With Canadians getting ready to head to the polls in just over a month, one question continues to weigh on many voters: will housing ever get more affordable?
Housing affordability is a prominent ballot box issue this election, ranking fourth out of nine top concerns for voters in a recent Ipsos poll conducted for Global News, with the top concern being inflation and the cost of living.
Canada’s major political parties have announced measures they say will help housing affordability, with both the Liberals and the Conservatives promising to waive the GST on newly built homes.
But experts are divided on whether that plan will work.
Carney’s plan vs. Poilievre’s plan
Liberal Leader Mark Carney and Conservative Leader Pierre Poilievre have both proposed eliminating the GST on new builds under a certain value.
Currently, Canadians buying new construction homes are required to pay five per cent GST/HST, unless the fair market value of the new home is under $450,000.
Carney’s plan would remove the GST for newly built homes up to a price of $1 million, only if the person buying the home is a first-time buyer.

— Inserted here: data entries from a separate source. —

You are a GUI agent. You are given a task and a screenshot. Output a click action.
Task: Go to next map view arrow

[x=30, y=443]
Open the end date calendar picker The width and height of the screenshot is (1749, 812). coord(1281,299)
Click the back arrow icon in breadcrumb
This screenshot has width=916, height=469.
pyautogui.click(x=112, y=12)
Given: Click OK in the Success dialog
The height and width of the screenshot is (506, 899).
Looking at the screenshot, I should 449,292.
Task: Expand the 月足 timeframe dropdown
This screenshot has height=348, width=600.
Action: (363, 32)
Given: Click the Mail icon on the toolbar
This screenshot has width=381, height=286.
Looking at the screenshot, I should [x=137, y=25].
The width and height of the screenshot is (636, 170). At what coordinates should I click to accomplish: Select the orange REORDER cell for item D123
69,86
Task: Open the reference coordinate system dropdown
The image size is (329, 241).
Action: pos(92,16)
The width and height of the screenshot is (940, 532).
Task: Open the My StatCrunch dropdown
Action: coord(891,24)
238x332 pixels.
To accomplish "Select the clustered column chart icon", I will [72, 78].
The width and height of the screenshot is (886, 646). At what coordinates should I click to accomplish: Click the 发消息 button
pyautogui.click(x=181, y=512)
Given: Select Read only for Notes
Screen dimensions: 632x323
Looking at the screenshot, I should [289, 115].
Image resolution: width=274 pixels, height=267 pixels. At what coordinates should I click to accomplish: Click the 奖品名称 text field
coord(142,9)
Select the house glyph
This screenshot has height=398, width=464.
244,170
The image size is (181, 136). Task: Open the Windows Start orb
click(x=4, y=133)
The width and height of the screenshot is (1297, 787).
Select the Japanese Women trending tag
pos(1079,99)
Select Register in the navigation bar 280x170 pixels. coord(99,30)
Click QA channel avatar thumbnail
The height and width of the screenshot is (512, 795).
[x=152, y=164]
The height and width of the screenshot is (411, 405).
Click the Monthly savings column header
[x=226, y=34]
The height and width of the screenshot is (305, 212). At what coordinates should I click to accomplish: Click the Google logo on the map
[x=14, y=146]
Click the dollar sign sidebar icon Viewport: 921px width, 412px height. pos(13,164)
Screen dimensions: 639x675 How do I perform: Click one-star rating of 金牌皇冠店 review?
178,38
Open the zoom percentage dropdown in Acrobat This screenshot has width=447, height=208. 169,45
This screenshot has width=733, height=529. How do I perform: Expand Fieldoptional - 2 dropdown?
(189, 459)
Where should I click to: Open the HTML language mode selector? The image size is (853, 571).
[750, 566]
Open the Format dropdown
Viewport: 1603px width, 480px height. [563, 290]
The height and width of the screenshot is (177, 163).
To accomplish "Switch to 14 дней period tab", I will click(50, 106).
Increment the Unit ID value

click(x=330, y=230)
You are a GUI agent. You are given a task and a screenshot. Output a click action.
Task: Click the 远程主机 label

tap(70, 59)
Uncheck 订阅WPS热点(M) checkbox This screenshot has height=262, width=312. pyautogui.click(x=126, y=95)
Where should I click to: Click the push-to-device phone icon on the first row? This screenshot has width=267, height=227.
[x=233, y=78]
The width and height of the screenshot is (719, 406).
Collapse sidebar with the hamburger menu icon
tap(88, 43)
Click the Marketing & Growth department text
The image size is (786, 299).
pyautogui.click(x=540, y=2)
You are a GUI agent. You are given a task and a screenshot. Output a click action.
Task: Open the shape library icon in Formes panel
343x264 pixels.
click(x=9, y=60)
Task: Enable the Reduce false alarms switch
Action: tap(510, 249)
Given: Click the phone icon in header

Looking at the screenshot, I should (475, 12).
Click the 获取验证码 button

“My new government will eliminate the GST for first-time homebuyers on all new and substantially renovated homes under $1 million,” Carney said on Thursday in Edmonton.
Poilievre would remove the GST on newly built homes to $1.3 million for all homebuyers, not just first-time buyers.
“Conservative Leader Pierre Poilievre announced today that he will axe the federal sales tax (GST) on new homes up to $1.3 million,” a Conservative press release said on Tuesday.
The proposals come after tariffs imposed by U.S. President Donald Trump on Canada have slowed the spring housing market down, with some saying it was “dead on arrival.”
John Pasalis, president of Toronto-based real estate brokerage Realosophy, said these proposals are aimed at driving up demand in the market.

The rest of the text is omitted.